Hercules is mythical because he's the only person in ancient Greece who can do that kind of epic stuff. There are other great heros, but none of them can divert a river. Jason is favored and Odysseus clever, but neither are matching Hercules in power. He's got some great parentage to thank for that.
Which returns me to my original question: how many people in that thorp have the potential to be Hercules?
How many people in that thorp have the potential to become sorcerers?
Any character can take a level in sorcerer at any time. Does that mean every person is descended from every possible sorcerous bloodline? If so, why does anyone ever bother doing any other form of magic? If not, how come any character can take three levels of the class and then pick any bloodline?
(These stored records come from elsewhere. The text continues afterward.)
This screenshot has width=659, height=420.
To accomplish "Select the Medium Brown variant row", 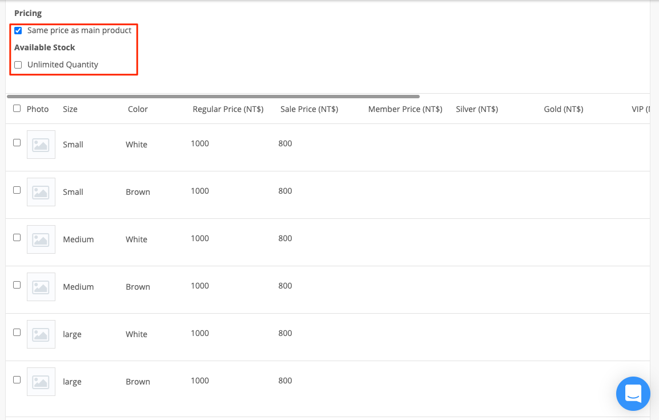I will [17, 285].
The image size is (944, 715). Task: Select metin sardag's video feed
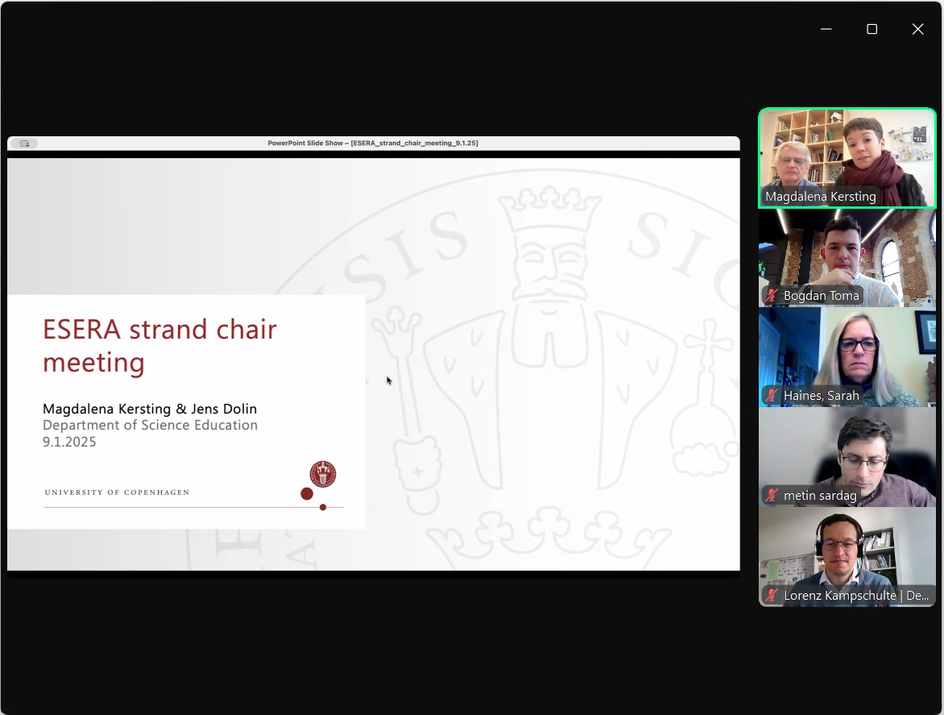tap(847, 456)
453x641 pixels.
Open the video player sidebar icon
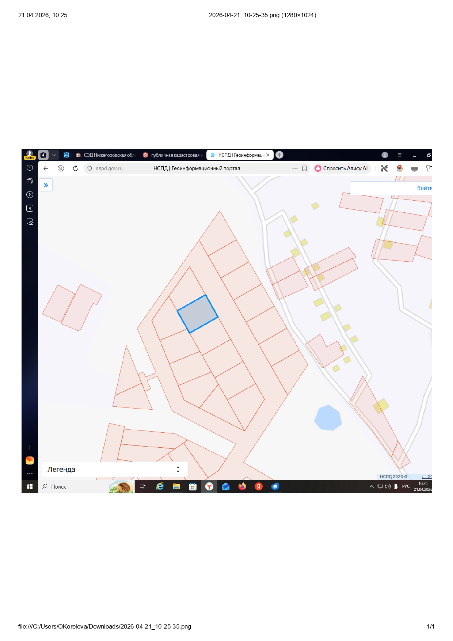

The fundamental answer to these questions is the same as the fundamental answer to your initial question: It cannot be answered in the generic because there
is no answer in the generic. We have no way of knowing how many of the people in that thorp might cross that line--or indeed
any line--purely through training. Perhaps in some settings or some villages, the answer is all of them. Perhaps in other settings or other villages, the answer is none of them. Perhaps there's some insight or revelation or achievement that does it. Perhaps having to endure unexpectedly brutal trials and tribulations is the only way to find out--which means the
entirely artificial "training" you speak of here cannot ever produce such a thing, only the actual rigors of adventure can. Plenty of things work like this in real life, things where no amount of structured, artificial, isolated processes can replicate the real deal. As an example, there are nickel-iron crystal structures you can find which prove that the metal must have come from a meteorite, because those crystals cannot form on Earth (they require the extreme cold, microgravity, and nil-atmosphere conditions in space)--even though said structure is totally mundane, it is impossible to artificially create on Earth, no matter how hard you try. (For reference, they're called "Widmanstätten patterns", and as noted, they require conditions which
cannot occur anywhere on Earth. Even the extremely rare rocks that
partially resemble these meteoritic crystals will always be clearly distinguishable from the real McCoy.)
Or, for the pithy referential answer, "There is as yet insufficient data for a meaningful answer." The question cannot be answered in the way you have structured it, because it does not have answers of the kind you're asking for. It has other kinds of answers, but not that kind.
Why does lightning strike one tree, and not another? Why does one dead dinosaur fossilize beautifully, and another rots away, never to be seen again? How many roads must a man walk down before you can call him a man?